Overview
- Production: 1996–present

Body and chassis
- Class: Underbone Motorcycle

= Modenas Kriss series =

The Modenas Kriss series is the debut 4-stroke underbone motorcycle series by Malaysian motorcycle manufacturer, Modenas. The original Kriss 110 was developed through a partnership with Kawasaki, which partly owned Modenas, based on Kawasaki Kazer 110 underbone model.

It began production in August 1996 and previewed to the public during Malaysian National Day parade in 1996. The motorcycle was launched by former Malaysian Prime Minister Mahathir Mohamad on 3 October 1996.

Since its debut in December 1996 for the original 110 cc model with drum brakes, the Modenas Kriss became one of the most popular 4-stroke underbone motorcycle in Malaysia, attaining a peak of over 50% of the Malaysian 4-stroke underbone market in 2000 and 2001.

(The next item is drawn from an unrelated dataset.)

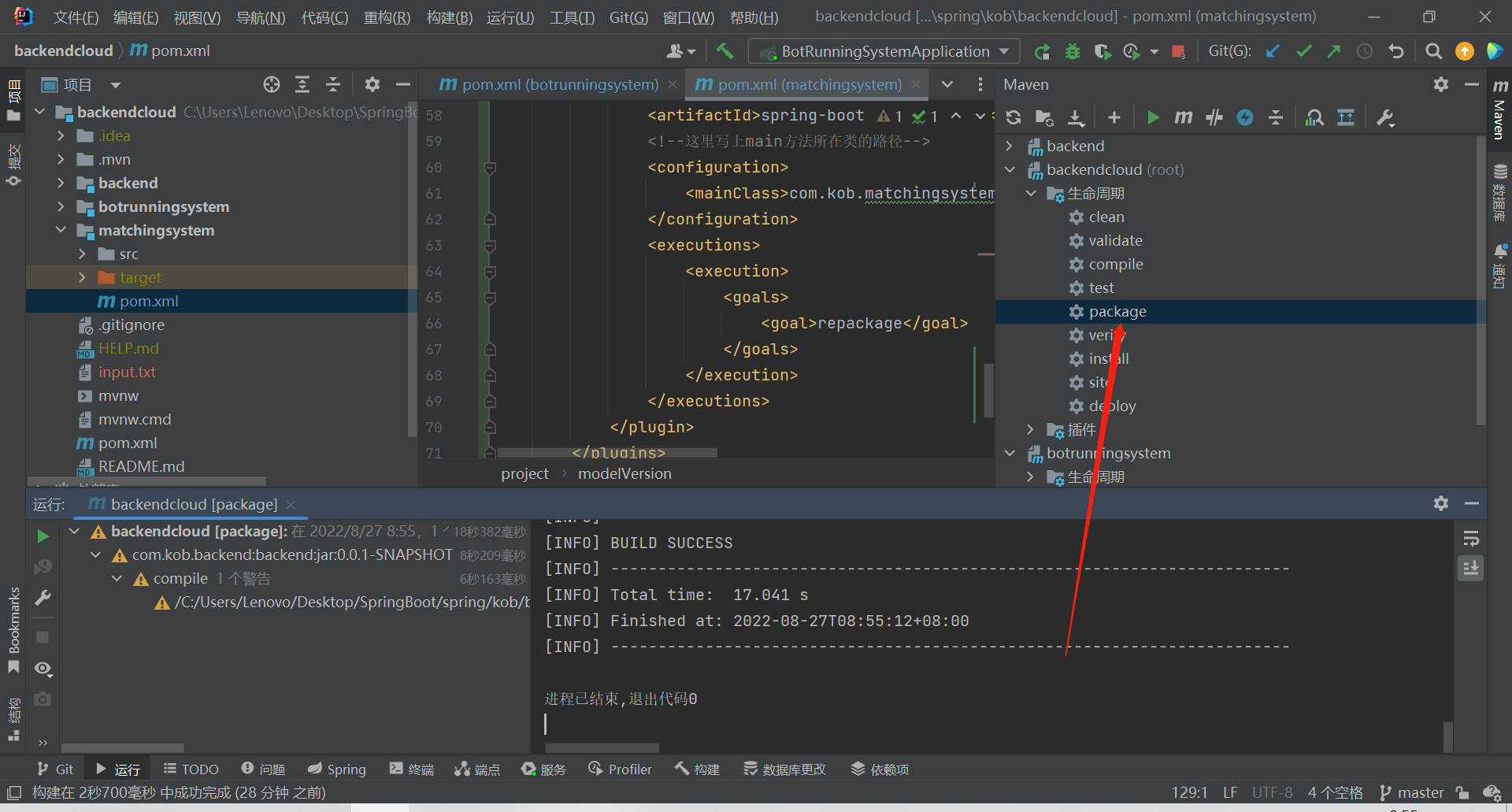The height and width of the screenshot is (812, 1512).
Task: Collapse the matchingsystem folder
Action: coord(61,230)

The Kriss series has spawned several variants, including the front disc brake model in 1999, the 100 cc model in 2004, and the 120 cc model in 2007.

==Etymology==
The Kriss is named after a Malay traditional weapon, kris, which inspire Malaysians to "thrust forward (in the development of the nation)", though some motorcycle shops in the United Kingdom had mistakenly advertised the model to be named from the acronym of a famous American motorcycle racer, Kenny Roberts because Modenas had once built some racing motorcycles for Modenas KR Motorcycle Grand Prix team.

==Model history==
The Modenas Kriss 110 was launched in May 1996. It was previewed to public during the Hari Merdeka celebration in 1996. It was built based on Kawasaki Kazer AN110 underbone motorcycle but with a slightly different styling. The Kriss also uses the same Kawasaki AN110 engine as the Kazer.

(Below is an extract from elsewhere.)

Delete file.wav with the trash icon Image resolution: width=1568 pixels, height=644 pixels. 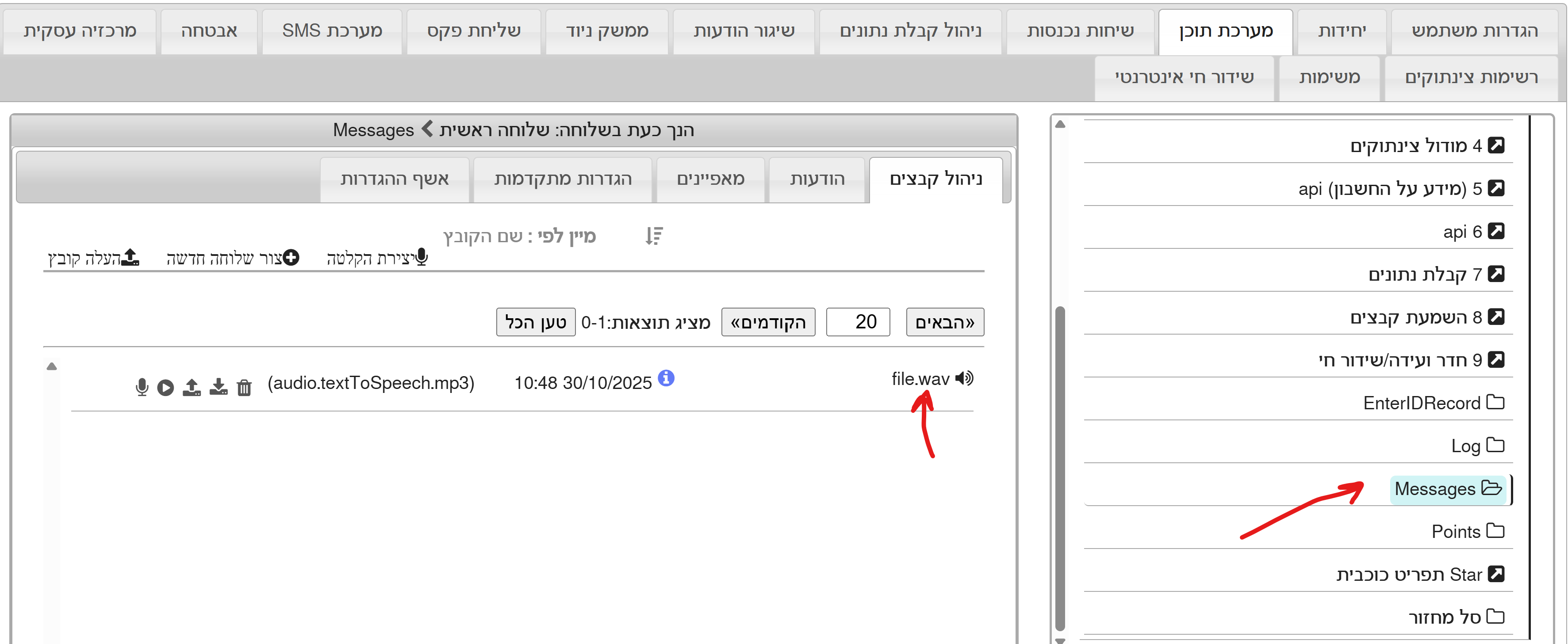coord(244,387)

Since 1997, the Kriss became one of the most popular 4-stroke underbone in Malaysia, with about 99,800 units (or 46% of the Malaysian 4-stroke underbone market segment) being sold during its debut year. The success of the Kriss was contributed by several factors such as affordability, performance, reliability, spare parts availability, and very good fuel economy. Due to the success of the Kriss 110, the Kriss series has spawned several variants, including the front disc brake model in 1999, the 100 cc model in 2004, and the 120 cc model in 2007. A lower-cost 110 cc variant known as Kriss SG was also produced in 2002 but being phased out later due to unappealing design.

In 2000, the AN110 engine was retuned to increase its power rating from 7.5 PS in the original Kriss to 9.0 PS. The fuel consumption of the Kriss 110 is very good, clocking 44 km/L at the constant speed of 107 km/h.

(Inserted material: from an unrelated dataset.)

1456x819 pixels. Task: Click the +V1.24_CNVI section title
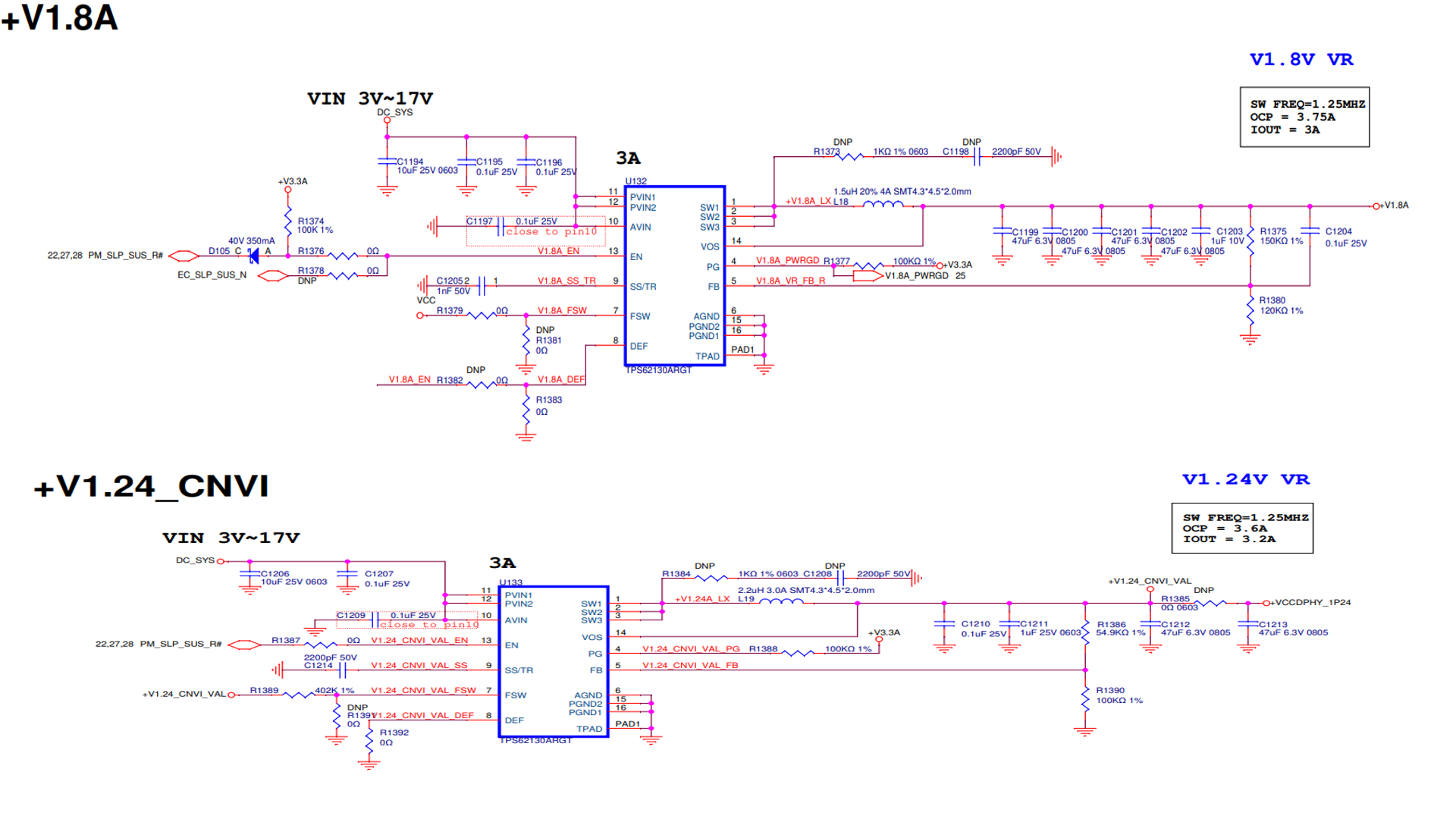click(x=152, y=486)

The Kriss was facelifted in 2003, featuring the newer lights, newer graphics and full colour body panels. In 2007, the second-generation Kriss was launched. The second-generation Kriss uses a new 120 cc engine which is essentially a rebored AN110 engine, with a revised camshaft profile being dubbed as MAC-S (Modenas Advanced Camshaft System).

There are two attempts by Modenas to introduce a legitimate successor of the Kriss. The first attempt was the Modenas Kristar which was launched in 2004 but the production ended in 2006 due to lack of appeal. It was only in 2009 that Modenas had finally launched the legitimate successor of the Kriss series, known as the Modenas CT series, with the 100 and 110 cc engines being derived from the Kriss series. As a result, the Kriss 100 and Kriss 110 were being phased out to make way for the CT series, leaving the Kriss 120 as the only Kriss variant being sold.

In 2012, the Kriss family lineup was revised once again, by reinstating the 100 cc variant currently known as the Kriss MR1 (MR1 stands for "Motosikal Rakyat 1Malaysia" or 1Malaysia People's Motorcycle), launched in December 2011, while the 120 cc variant was phased out to make way for the Ace 115.

===Export market===
The Modenas Kriss was first being exported in 1997, with Cambodia and Greece became the earliest export market. Soon, the Kriss series were also being made available in other countries such as United Kingdom, South Africa, Iran, Vietnam, Turkey, Argentina, Malta and Brunei. In Cambodia, Iran and Vietnam, the Kriss is sold as CKD models.